El mes de julio trajo consigo grandes controversias derivadas de la Reforma Energética, opiniones en contra y a favor de su aprobación que han acaparado la opinión pública dejando de lado un hecho que puede marcar profundamente el rumbo de la nueva reforma: La entrada en vigor del Acuerdo de Yacimientos Transfronterizos entre México y Estados Unidos, publicado en el Diario Oficial de la Federación (DOF) el pasado 18 de julio.

Durante la década de los noventa, a ojos de todos, las empresas estadounidenses comenzaron a explorar el Golfo de México, buscando de petróleo en aguas internacionales y a extrayendo el encontrado. Los vecinos norteños aprovecharon así los hidrocarburos presentes en su mar patrimonial y, quizá de paso, sacaron un poco de los que le correspondían a nuestro país.

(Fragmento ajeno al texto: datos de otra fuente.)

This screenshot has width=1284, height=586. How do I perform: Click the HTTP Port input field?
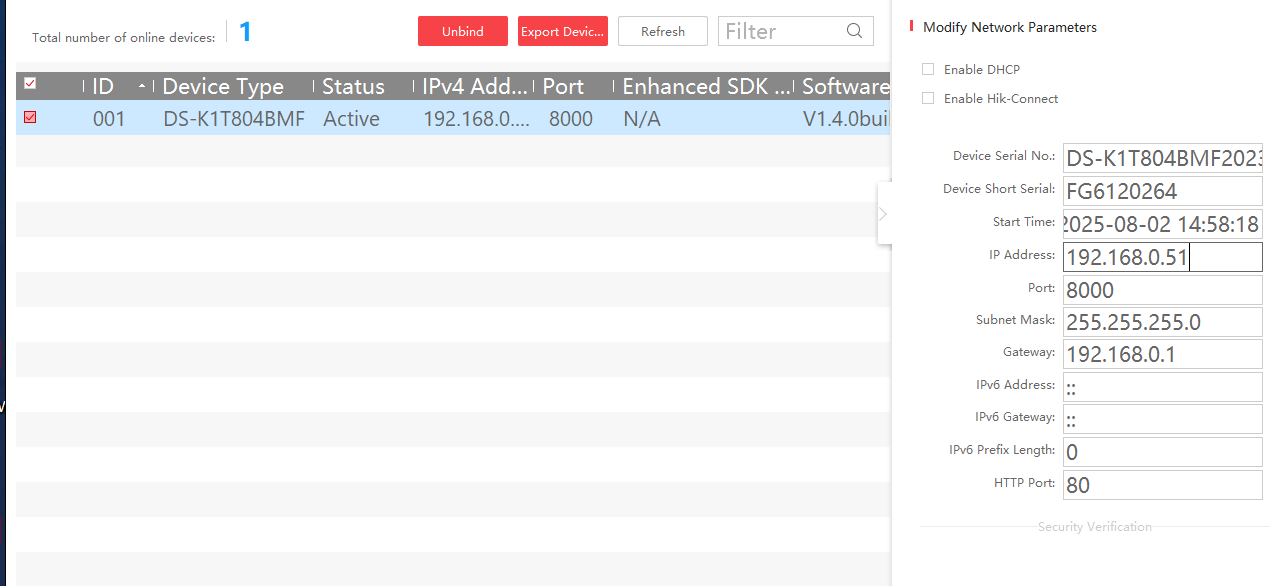coord(1162,485)
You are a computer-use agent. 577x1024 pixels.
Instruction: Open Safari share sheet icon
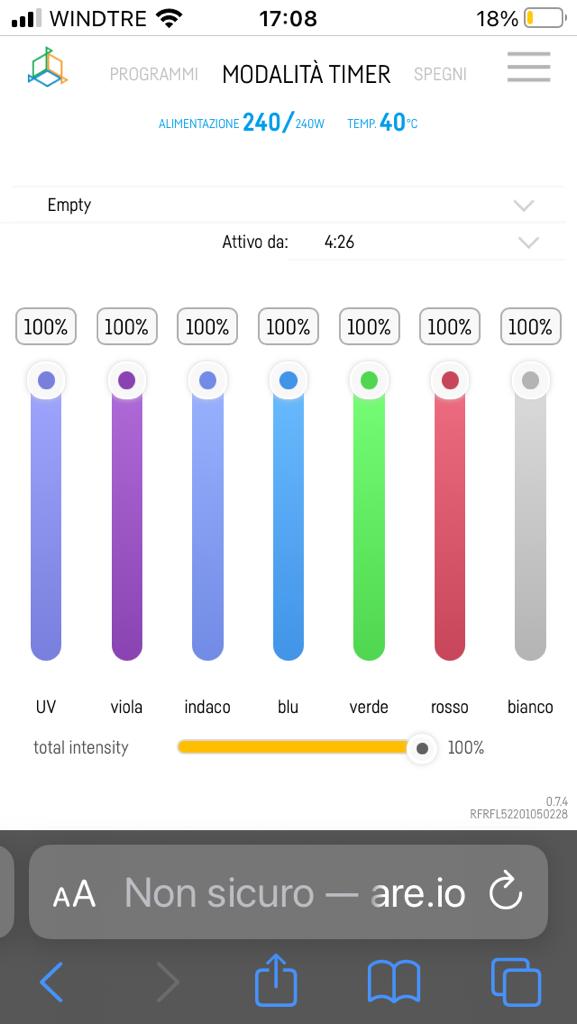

Desgraciadamente, no fue sino hasta el año 2010 cuando se tomó la iniciativa de estructurar un acuerdo que regulara dicha situación y la volviera equitativa para ambas partes.

El resultado fue el Acuerdo de Yacimientos Fronterizos, que además de contener un marco de cooperación para la exploración y explotación de recursos en aguas internacionales, incluye un apartado sobre el flujo de información entre ambos países.

También atribuye competencias y delimita el campo de acción de las dos naciones, crea una Comisión Conjunta para diferir las dificultades surgidas con este tema, y designa un mediador para la solución de controversias, del que a pesar de no mencionarse la nacionalidad, es posible que sea elegido por los vecinos del norte.

El objetivo principal del acuerdo es que tanto México como los Estados Unidos puedan explotar gas y petróleo en donde les compete geográficamente, con la posibilidad de entrelazar los yacimientos. Además, respalda a los países jurídicamente sobre sus hidrocarburos y asegura una distribución equitativa de los recursos extraídos de los yacimientos transfronterizos.

Pero este acuerdo no sólo “evita” de cierta forma los conflictos derivados por la extracción de energéticos en el Golfo de México, también se convierte en un área de oportunidad para ambas naciones.

Para el Gobierno de los Estados Unidos es parte de su estrategia política en materia de energía, ya que la entrada en vigor de este acuerdo y la aprobación de la Reforma Energética en México, les traerá grandes beneficios al permitirles involucrarse mediante sus empresas petroleras en proyectos de colaboración con PEMEX.

Por tanto, el acuerdo de yacimientos entre los Estados Unidos y México, es muy alentador para ambas partes. Sin embargo, esperemos que la buena voluntad de la administración Obama continúe, y el Estado Mexicano sepa aprovechar la oportunidad que se le presenta.

Esperemos que este tratado no sea sólo una forma de amarrar al Estado Mexicano en cuestiones energéticas y se encuentre un modo de que nuestro país sea beneficiado con él. No vaya a ser que Estados Unidos nos deje vestidos y alborotados.